**PASSAGE**
____

My View: Reforming System to More Expeditiously Free the Wrongfully Accused

West-of-MemphisThis week, I have been catching up on my rest and finally got to watch “West of Memphis,” a documentary that chronicles the conviction and partial exoneration of three young men who in 1993 were convicted of killing three eight-year-old boys.

This was a classic case of the police in a small town, without proper training or resources, reaching incorrect conclusions about a killing.  They had assumed this was a ritual killing, perhaps by a Satanic cult.  One of the boys was coerced into a confession and the rest of the case stacked up against them, leading to their incarceration for 18 years.

Unlike many people in this position, the boys became the cause célèbre for rock stars like Eddie Vedder and Henry Rollins.  They were able to tap into their own resources and pool it with others like Johnny Depp, to be able to hire retired crime scene investigators and other forensic pathologists to re-examine the crime, and, with the help of private investigators, re-interview witnesses.

This led to the case unraveling for the prosecution.  The confession had huge holes in it, and while there was video taken of the confession, it was not taken of the interrogation.  Even so, it quickly became obvious that the police simply fed him the information to make the confession.

The animal bite marks after the kids were dumped in a waterway were mistaken for ritualistic sacrifices.

A re-examination of the bodies turned up hairs that did not match the boys.  Eventually, they were able to link a hair on one of the ligatures to one of the boy’s stepfather, and it became clear that all of the evidence pointed toward that man’s guilt.

And yet, in 2007, as papers were filed for a new trial including all of the new evidence, the original judge presided over that ruling and  denied the request for the retrial in 2010, arguing that the DNA tests were inclusive.

However, they would appeal to the Arkansas Supreme Court which, on November 4, 2010, ordered a lower court judge to consider whether the DNA evidence might exonerate the three.   They also caught a break as the original judge, David Burnett, was elected to the Arkansas State Senate and a new judge, David Laser, was selected to replace him.

As the documentary describes it, the defense and state attorney general’s office began to enter into negotiations, and eventually they reached an agreement that would mean that the prosecution could save face and let the boys, now behind bars  for over 18 years, be able to enter guilty pleas to lesser charges while verbally stating their innocence.

They would be sentenced to time served and given a Suspended Imposition for 10 years, which means if they re-offend they can go back to prison for another 21 years.

This is known as an Alford Plea.  Henry Alford was once accused of murder and faced the death penalty.  In that case, there was believed enough evidence that a jury could be convinced of guilt.  The case resulted in North Carolina v. Alford in 1970, which went to the US Supreme Court.

Mr. Alford faced the prospect of the automatic sentence of death in North Carolina at that time.  He could have pled to first-degree murder and received a life sentence but not death.  He appealed, arguing that he was forced into a guilty plea because he was afraid of receiving a death sentence.

In the West Memphis Three, this was a political plea, allowing the prosecutor to maintain that he got a guilty plea, while allowing the defendants to finally be released.  Yes, they could have prevailed in a new jury trial, but even with all of the new evidence, it was still a huge risk – a risk neither side wanted to take.

____

**DATASET CONTENT**
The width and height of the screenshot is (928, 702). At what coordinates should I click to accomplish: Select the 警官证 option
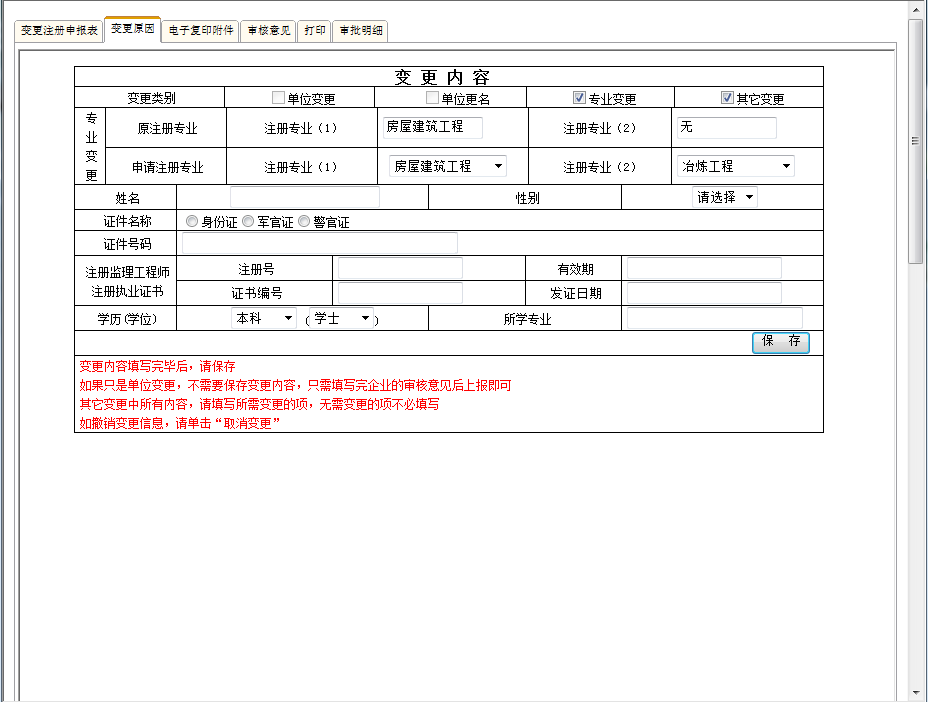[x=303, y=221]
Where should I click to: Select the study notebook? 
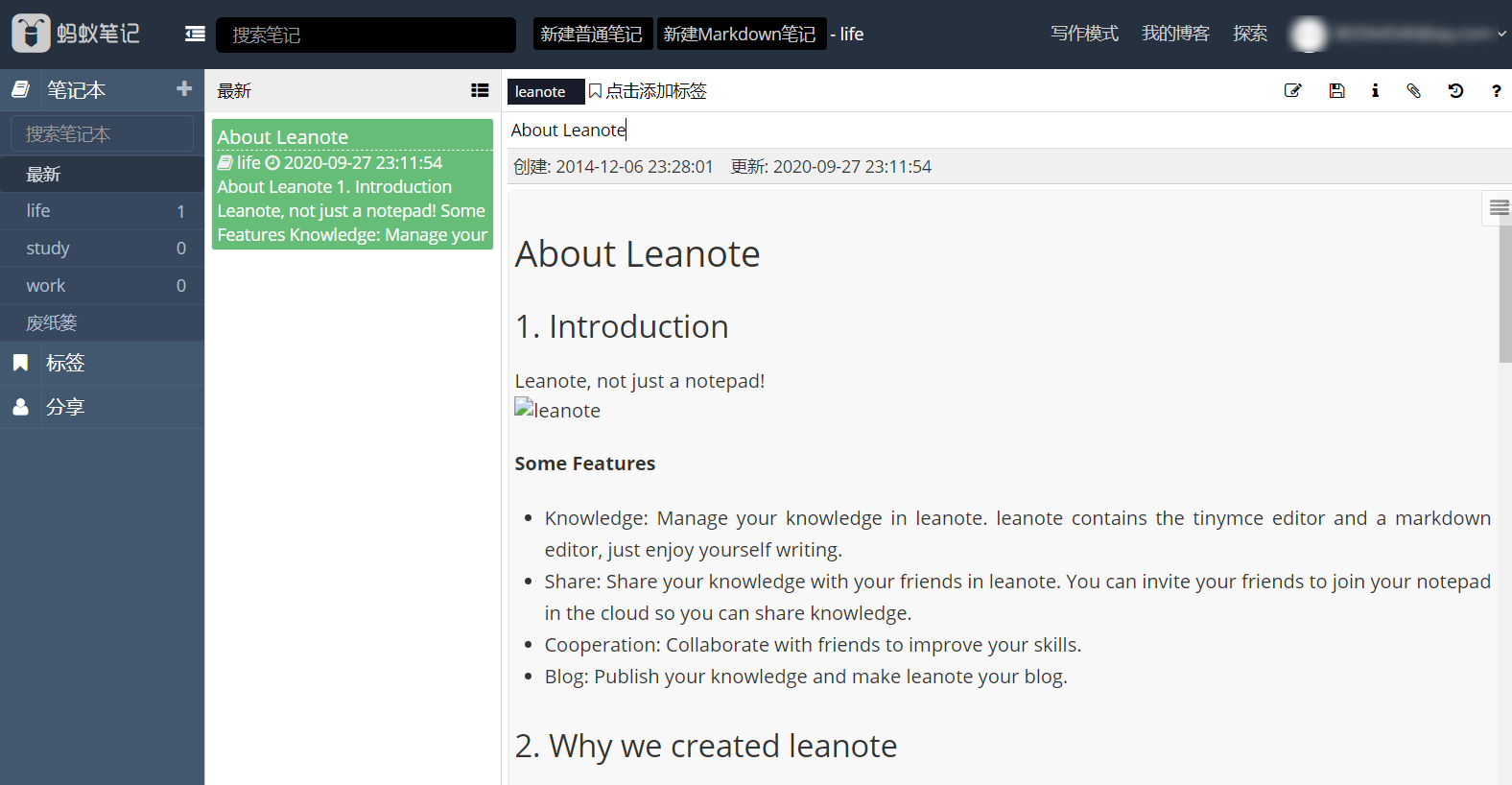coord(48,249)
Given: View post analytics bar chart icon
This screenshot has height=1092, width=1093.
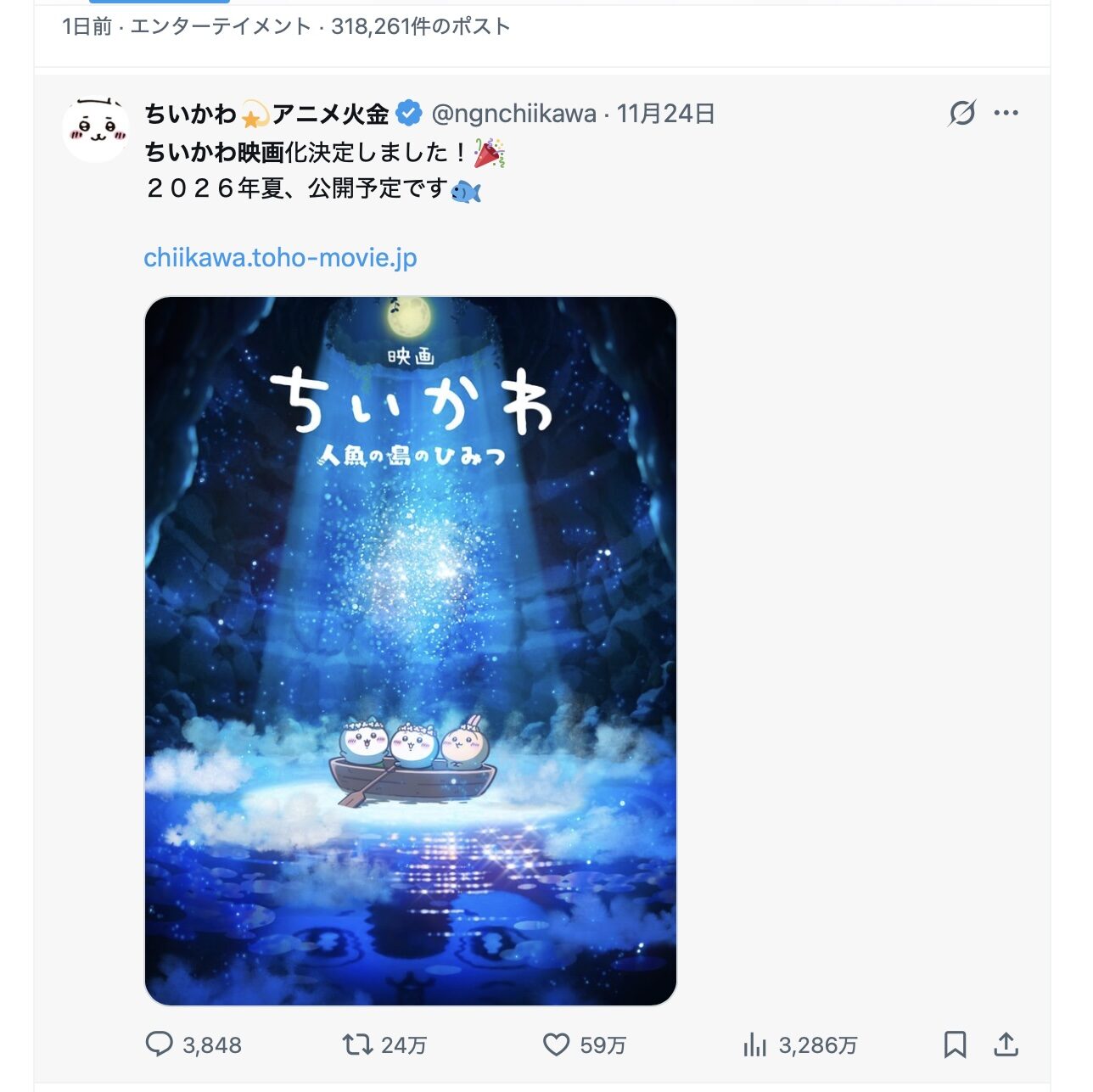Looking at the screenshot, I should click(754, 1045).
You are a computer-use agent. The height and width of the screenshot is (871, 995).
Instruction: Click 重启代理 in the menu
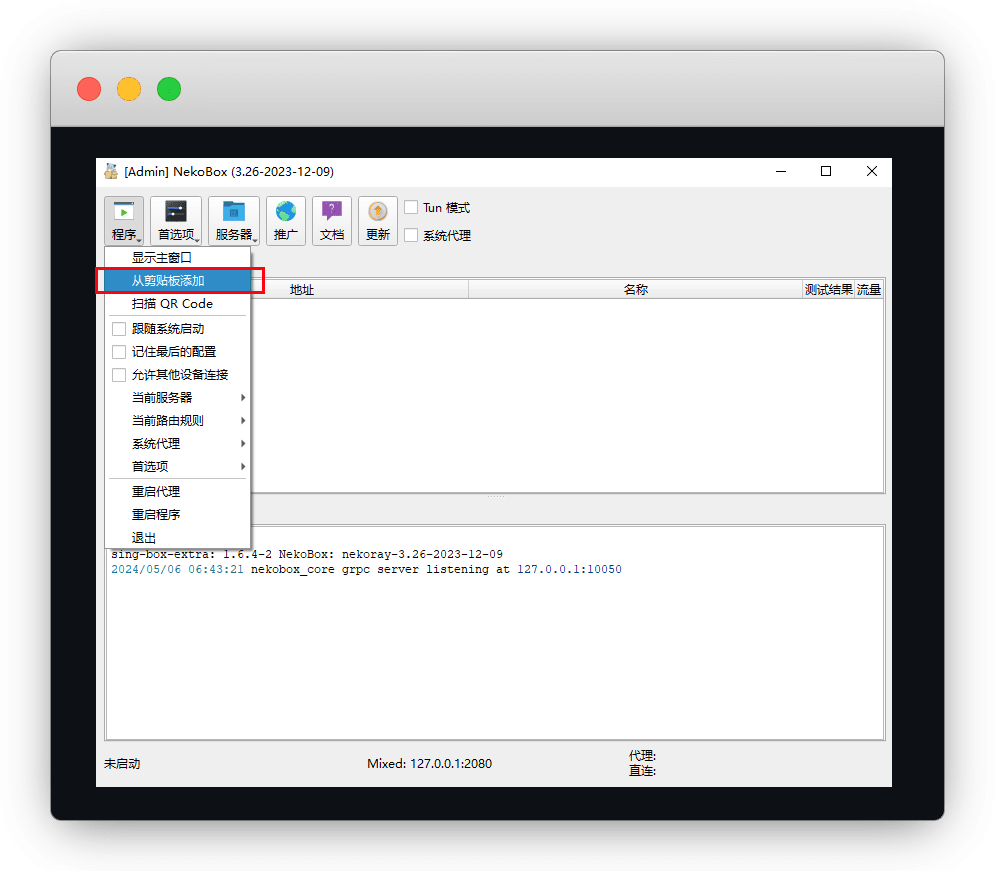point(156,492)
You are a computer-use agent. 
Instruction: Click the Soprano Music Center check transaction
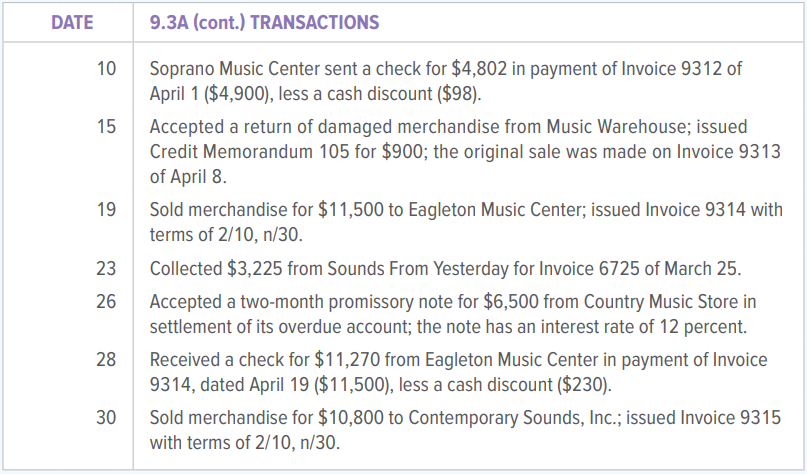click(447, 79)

____

**TASKS FOR THIS EXERCISE**
1. Using the column on the West Memphis case, decide whether each statement agrees with it. Answer yes or no for each and quote the words that decide it.
(a) The three young men were incarcerated for 18 years.
(b) Video was taken of the interrogation.
(c) David Laser was elected to the Arkansas State Senate.
2. According to the column on the West Memphis case, on what date did the Arkansas Supreme Court order a lower court judge to consider whether the DNA evidence might exonerate the three?
3. Continue the column on the West Memphis case from its final sentence.

**RESPONSES FOR EACH TASK**
1.
(a) Yes: "leading to their incarceration for 18 years."
(b) No: "while there was video taken of the confession, it was not taken of the interrogation."
(c) No: "the original judge, David Burnett, was elected to the Arkansas State Senate"

2. November 4, 2010.

3.
By this point in time, the families had serious doubts about the verdicts.  In the documentary, the father of one of the victims proclaimed that this was not justice.

And now we have a situation where the case is closed.  The real killer remains free and cannot be prosecuted because of the Alford Plea.

Over the last few years, we seen these scenario play out over and over again.

We have seen cases where new DNA evidence emerges that apparently is not sufficient even for a new trial.  We have seen cases where the confession is shown to be false.  We have seen cases where witnesses have recanted.

In some cases these lead to new trials, the dropping of charges, and exoneration.  In most cases it takes years to get to these points, prosecutors are unwilling to acknowledge that they got the wrong person and they fight it every step of the way.

There has to be a better way.  The system is set up to protect the presumption of innocence up until the point of conviction  or plea agreement at trial.  That is a right guaranteed under the Constitution.

But once a conviction is obtained, guilt becomes the presumption.  And that, for the most part, is how it should be.  A jury trial is a high threshold of establishing a factual basis for guilt.

However, as we have increasingly seen, that is sometimes not sufficient.  Juries make errors, but more often the errors are elsewhere in the system.  In the West of Memphis case we have poor forensic techniques, where the prosecutor was lazy, relied on assumptions, and did not test the assumptions about the case.

They got it wrong.  There was evidence that they got it wrong – the DNA, the evidence that pointed to the stepfather, the new forensic analysis that suggested, rather than a Satanic cult, that the post-mortem injuries were due to reptiles, etc.

The question is how do we protect the sanctity of the overwhelming majority of convictions while lowering the threshold for new trials based on DNA evidence, evidence of false confessions, recantations of witnesses, etc.?

This does not have to be rocket science, but the prosecutor in this case shows why this is needed.  Prosecutor Scott Ellington indicated “that although he still considered the men guilty, the three would likely be acquitted if a new trial were held given the powerful legal counsel representing them now, the loss of evidence over time, and the change of heart among some of the witnesses.”

How can we get these cases out of the hands of individuals who have a stake in the case, and into the hands of some sort of wrongful convictions panel that can independently analyze cases to determine if the basis for conviction still remains?

Yes, we understand that having new trials twenty years later becomes problematic for the state, given the erosion of evidence and memory, but at the same time, these people spent years and years of their life in custody after it was clear to most reasonable people that they were the wrong men.  And this is not an isolated problem – many sit incarcerated for decades when it is clear there was something very wrong with their cases.

Ultimately, these men were released from prison, but in the end, justice has not been served – not to those men and not to the victims, whose killer is still free.

—David M. Greenwald reporting

Author

  • David Greenwald

    Greenwald is the founder, editor, and executive director of the Davis Vanguard. He founded the Vanguard in 2006. David Greenwald moved to Davis in 1996 to attend Graduate School at UC Davis in Political Science. He lives in South Davis with his wife Cecilia Escamilla Greenwald and three children.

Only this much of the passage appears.